━━━ GIVEN PASSAGE ━━━
How to compare different language String values in JAVA? - nlp

In my web application I am using two different Languages namely English and Arabic.
I have a search box in my web application in which if we search by name or part of the name then it will retrieve the values from DB by comparing the "Hometown" of the user
Explanation:
Like if a user belongs to hometown "California" and he searches a name say "Victor" then my query will first see the people who are having the same hometown "California" and in the list of people who have "California" as hometown the "Victor" *name* will be searched and it retrieve the users having "California" as their hometown and "victor" in their name or part of the name.
The problem is if the hometown "California" is saved in English it will compare and retrieve the values. But "California" will be saved as "كاليفورنيا" in Arabic. In this case the hometown comparison fails and it cant retrieve the values.
I wish that my query should find both are same hometown and retrieve the values. Is it possible?
What alternate I should think of for this logic for comparison. I am confused. Any suggestion please?
━━━ DATASET ENTRIES ━━━
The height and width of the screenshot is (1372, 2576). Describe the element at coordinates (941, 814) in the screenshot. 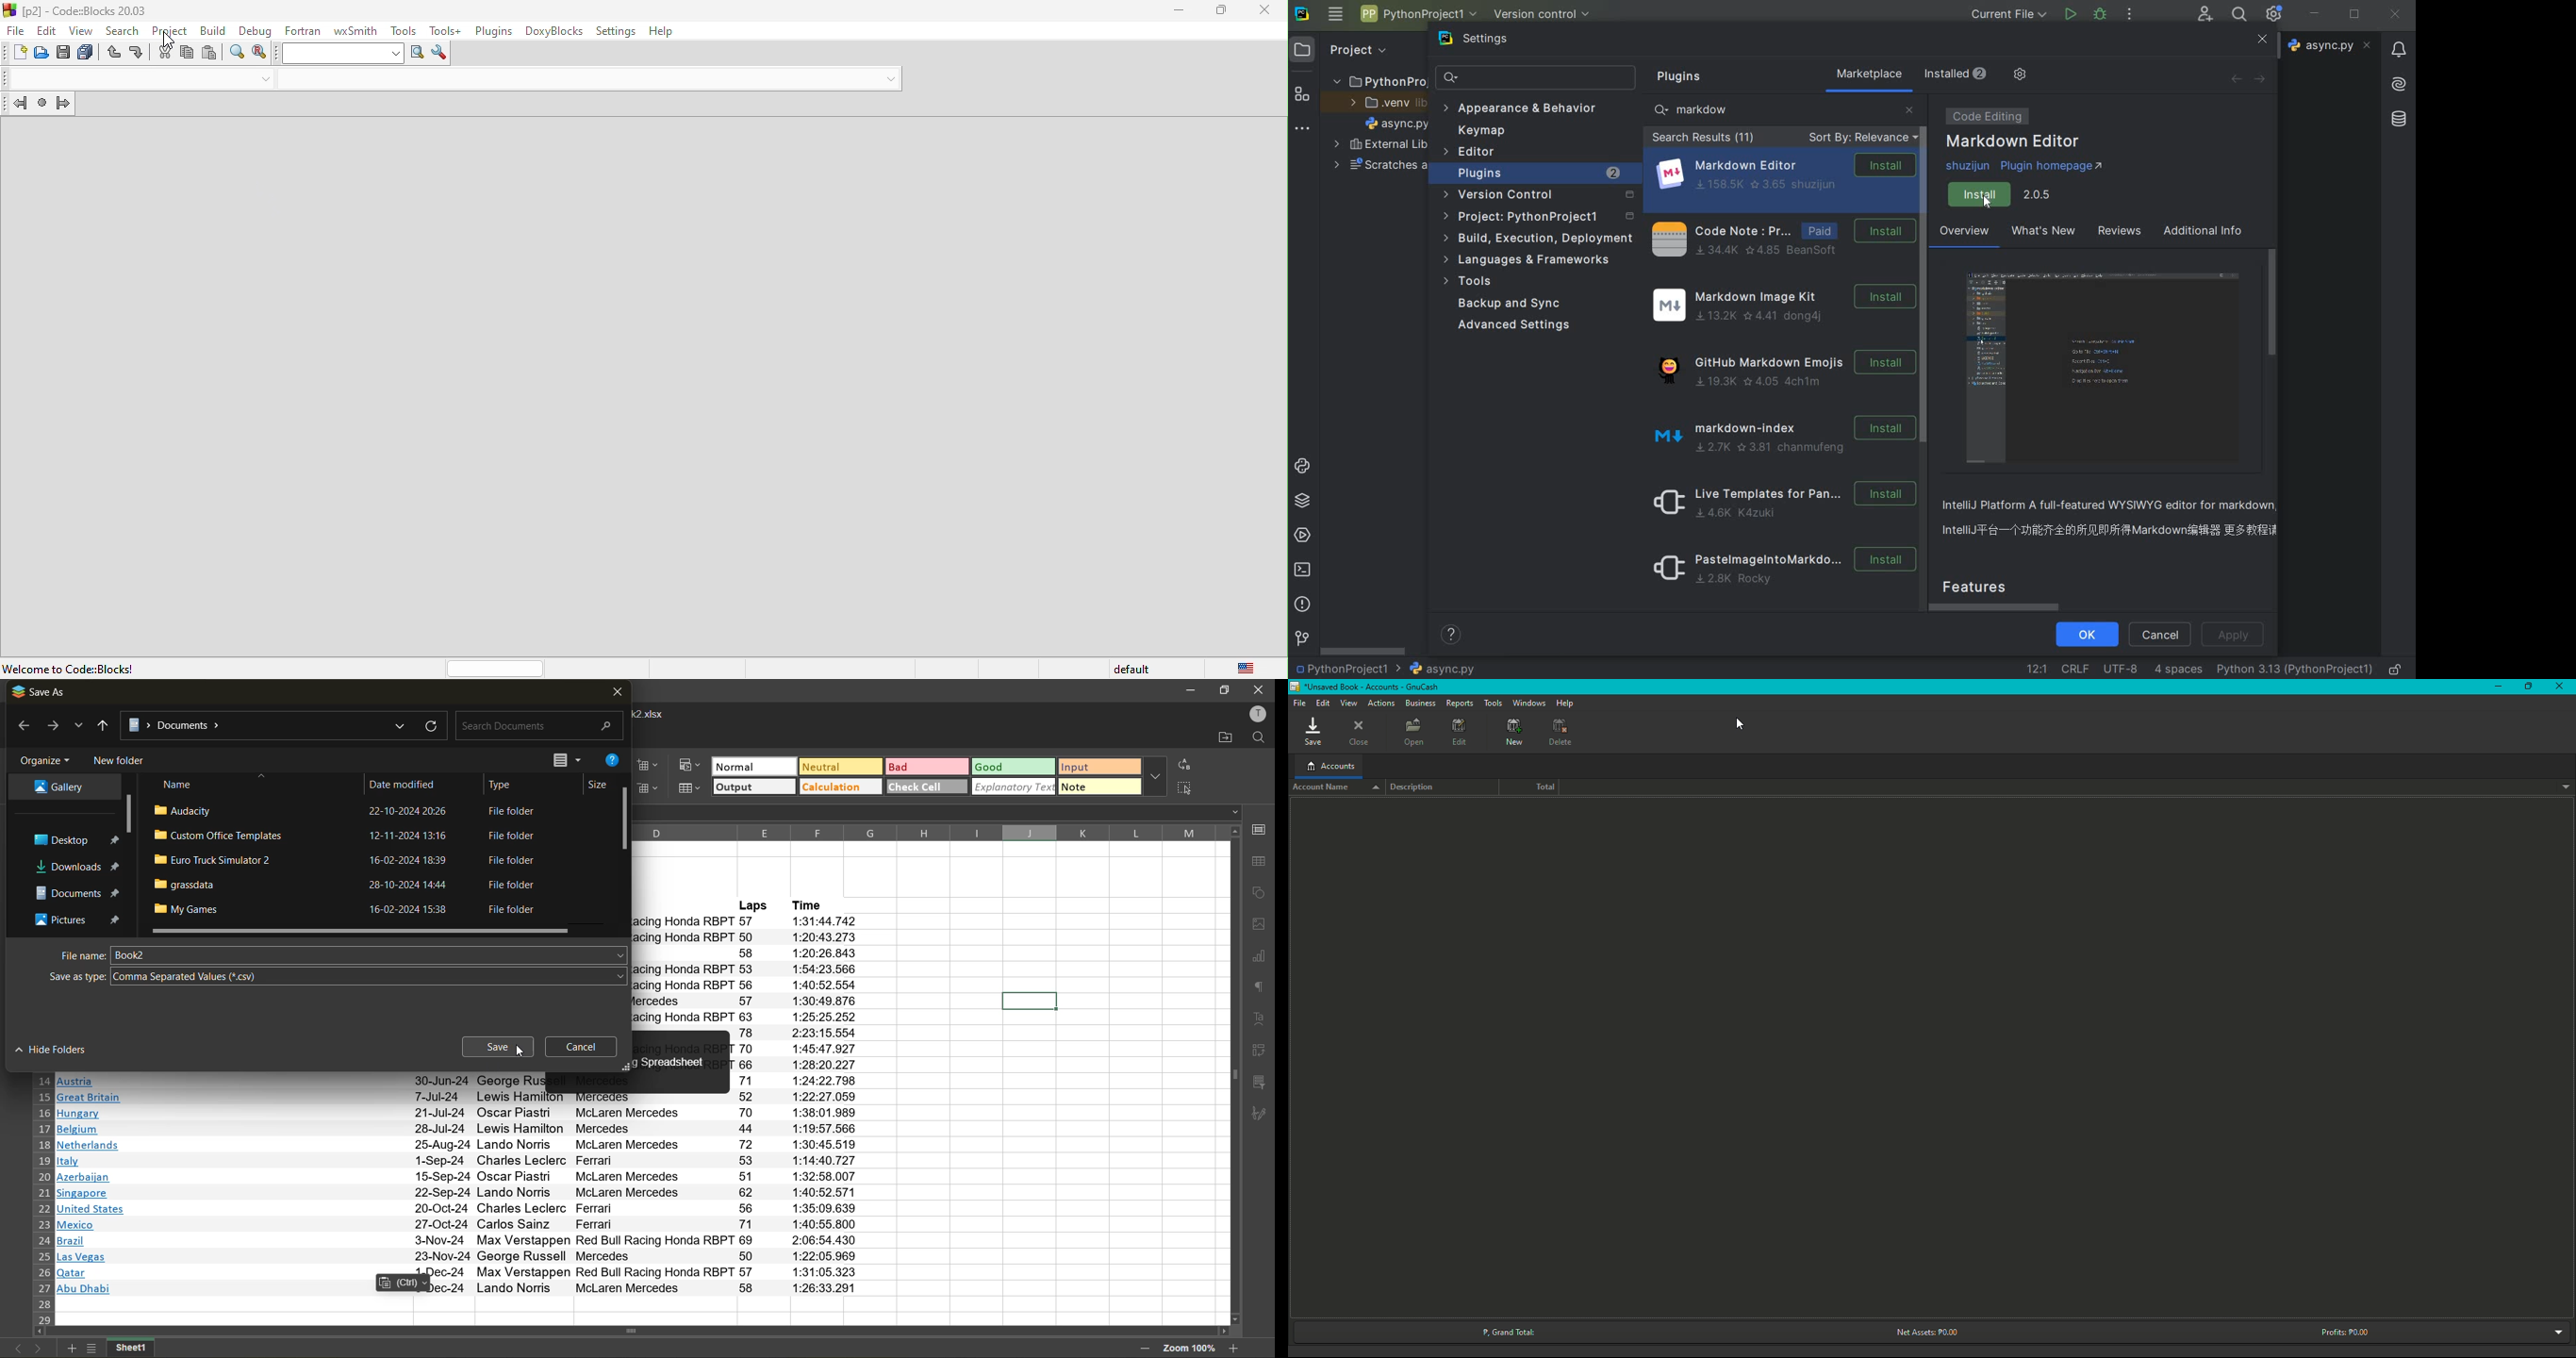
━━━
━━━ DATASET ENTRIES ━━━
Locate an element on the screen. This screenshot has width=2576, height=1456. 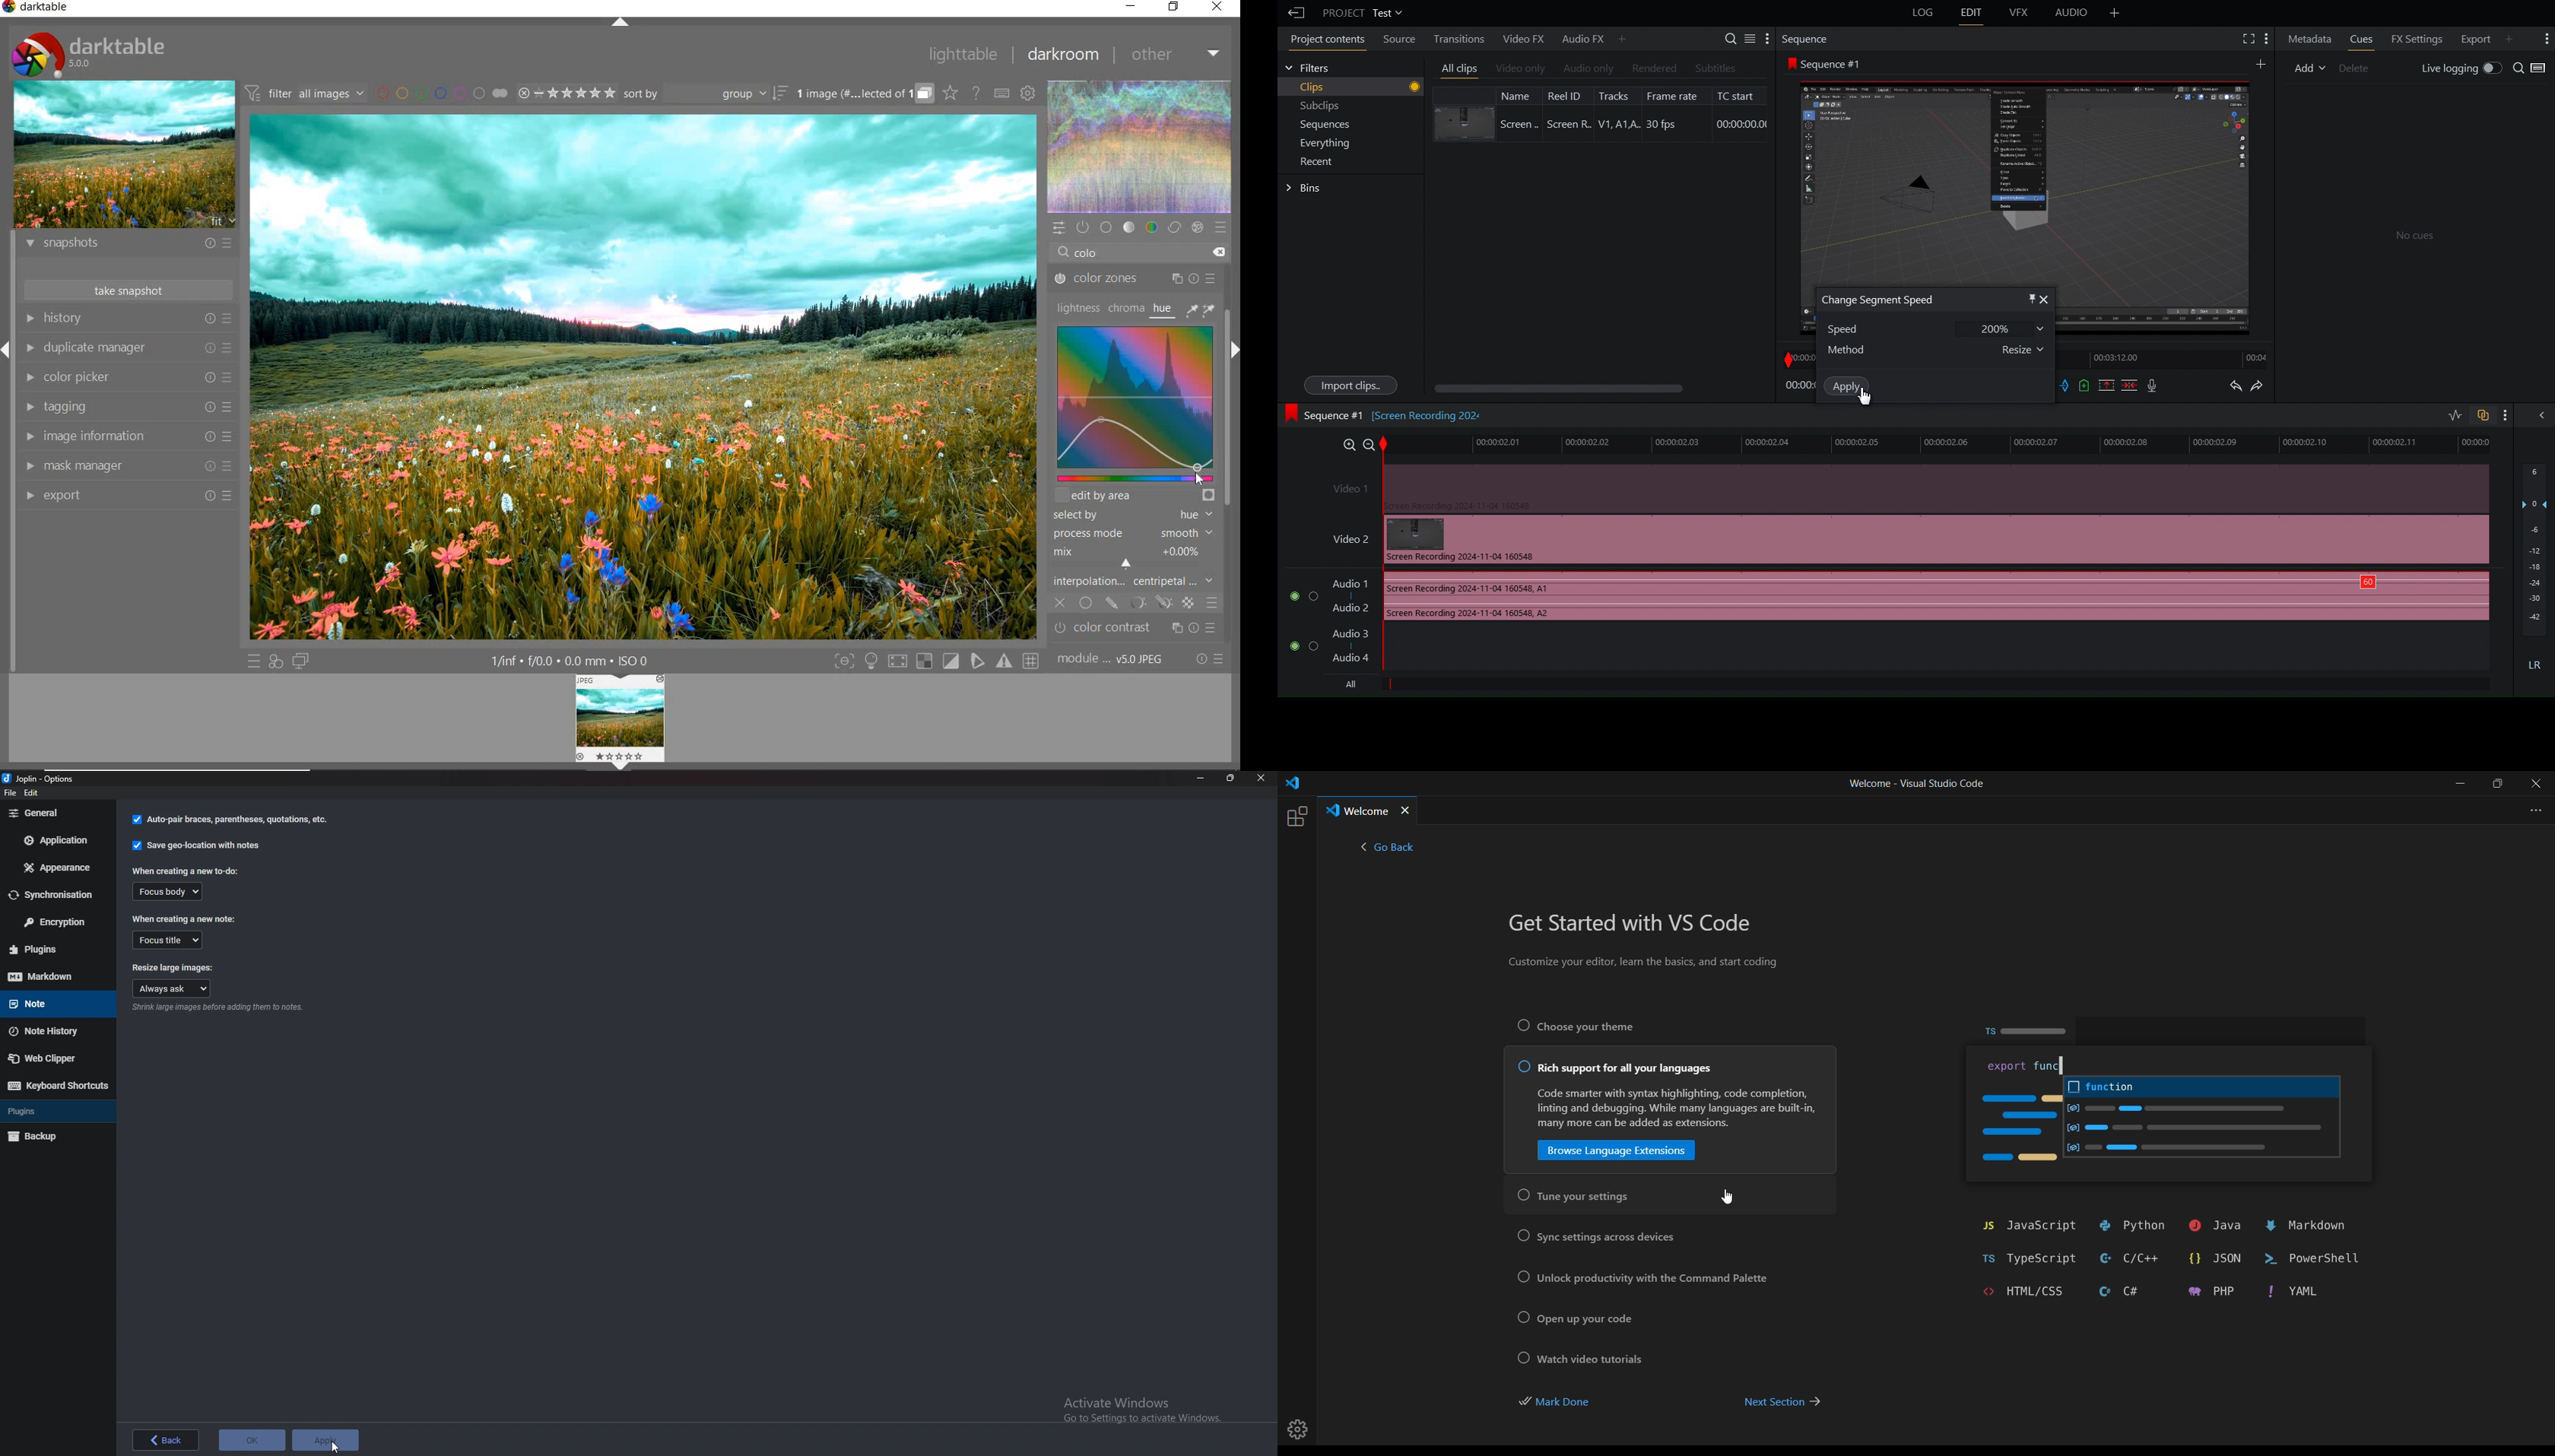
━━━
_PROBLEMS AND TASKS_:
1 > From the Java question, quote the passage that begins at the words "I have a search" and stops after "of the name.".
2 > In the Java question, which two languages does the web application use?
Nothing here depends on the records.

_RESPONSES_:
1 >
I have a search box in my web application in which if we search by name or part of the name then it will retrieve the values from DB by comparing the "Hometown" of the user
Explanation:
Like if a user belongs to hometown "California" and he searches a name say "Victor" then my query will first see the people who are having the same hometown "California" and in the list of people who have "California" as hometown the "Victor" *name* will be searched and it retrieve the users having "California" as their hometown and "victor" in their name or part of the name.

2 > English and Arabic.